Entre los judíos había la creencia de que los infortunios, las enfermedades, la pobreza eran castigos de Dios y por lo tanto la riqueza era la bendición de Dios. Tal vez el predicador mencionado está todavía convencido de dicha doctrina.

La segunda parte de este pasaje evangélico tiene un mensaje urgente y profundo para todos nosotros, como lo tuvo para la gente que le estaba escuchando. Jesús se refiere a una higuera (el pueblo elegido) cuyo dueño fue a recoger su fruto y lo que experimentó fue una gran desilusión pues por los últimos tres años ha estado viniendo y la higuera sigue sin producir esos higos frescos y jugosos que él deseaba, ese fruto que tanto él como su familia y amigos querían disfrutar.

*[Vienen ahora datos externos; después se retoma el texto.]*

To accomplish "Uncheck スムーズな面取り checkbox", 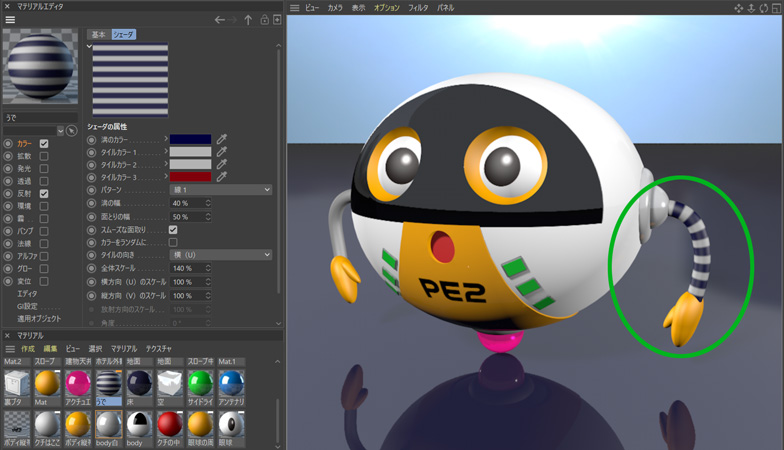I will tap(173, 229).
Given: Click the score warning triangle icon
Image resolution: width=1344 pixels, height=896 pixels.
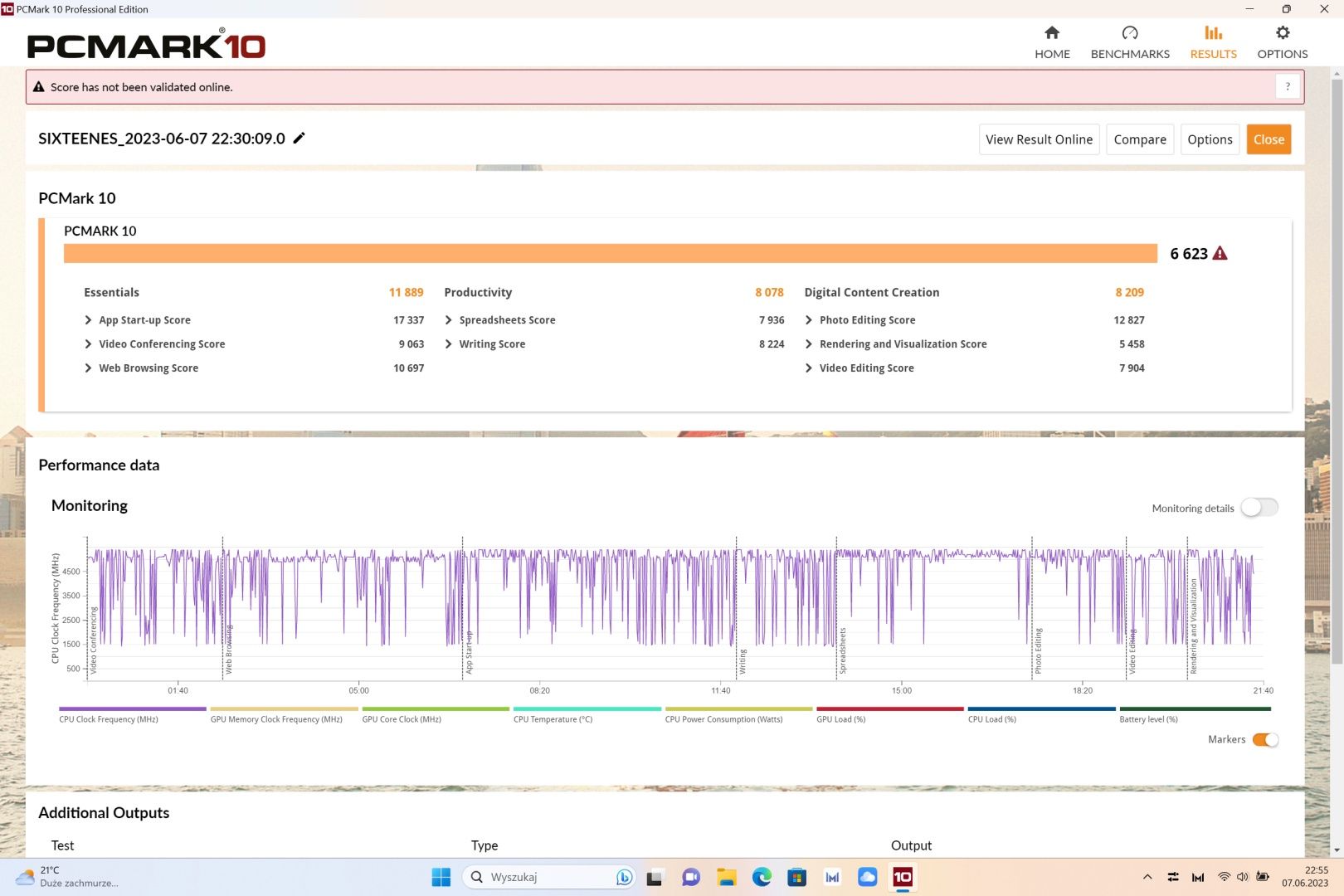Looking at the screenshot, I should (x=1220, y=253).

No solamente no da fruto, sino como observa el dueño, posiblemente está absorbiendo el jugo de la tierra, o sea, que se está alimentando pero no produce el fruto que debería.

Córtala, manda el dueño, pensando tal vez en plantar otra. El siervo (Jesús) pide que la deje por un año más, él la cuidará de una forma especial y si da fruto pues tendremos la ganancia, y si no pues se corta.

Nosotros que hemos sido plantados por el Señor, estamos llamados a producir fruto. El cuidado que hemos recibido, las bendiciones que nos han llegado, el cariño con que se nos ha tratado requiere que demos fruto, doblando, o por lo menos aumentando el número de los talentos que hemos recibido de lo Alto. Sin embargo, nuestra falta, la carencia de un retorno positivo hace que se nos destine al desecho. Jesús, sin embargo, no pierde la esperanza, el quiere continuar estando a nuestro lado, intentar una vez más, y mil más trabajar con nosotros, cuidarse de nosotros, sin contar el sacrificio, para que podamos producir y dar fruto.

Tanto en la primera parte del evangelio de hoy como en la segunda, la idea de la conversión está presente. Es de suma urgencia el que dejemos de juzgar a los demás, de sentirnos epicentro de la vida, de dejar a Dios ser Dios, y dejarle el centro de nuestras vidas para que podamos entender a los demás, discernir la voluntad del creador, entender los signos de los tiempos en nuestras vidas desde el punto de vista evangélico desalojar de nosotros el egoísmo que nos ciega y encoje, el ansia de poder que nos infla como globo, la impaciencia que nos quita el equilibrio, el hedonismo que nos deja completamente insatisfechos, el relativismo que no nos deja ver la verdad y todo ese pecado que nos ciega ante la verdad del Dios que continuamente nos visita y que aunque no le hayamos dado del todo lo que él esperaba de nosotros no nos rechaza, sino que deja a su Hijo Jesucristo continuar su labor de ayudarnos a transformarnos en plantas, en seres humanos que dan fruto, fruto en abundancia, para llenarnos de paz interior y a Dios del consuelo y reverencia que sus hijos/as le ofrecen de todo corazón.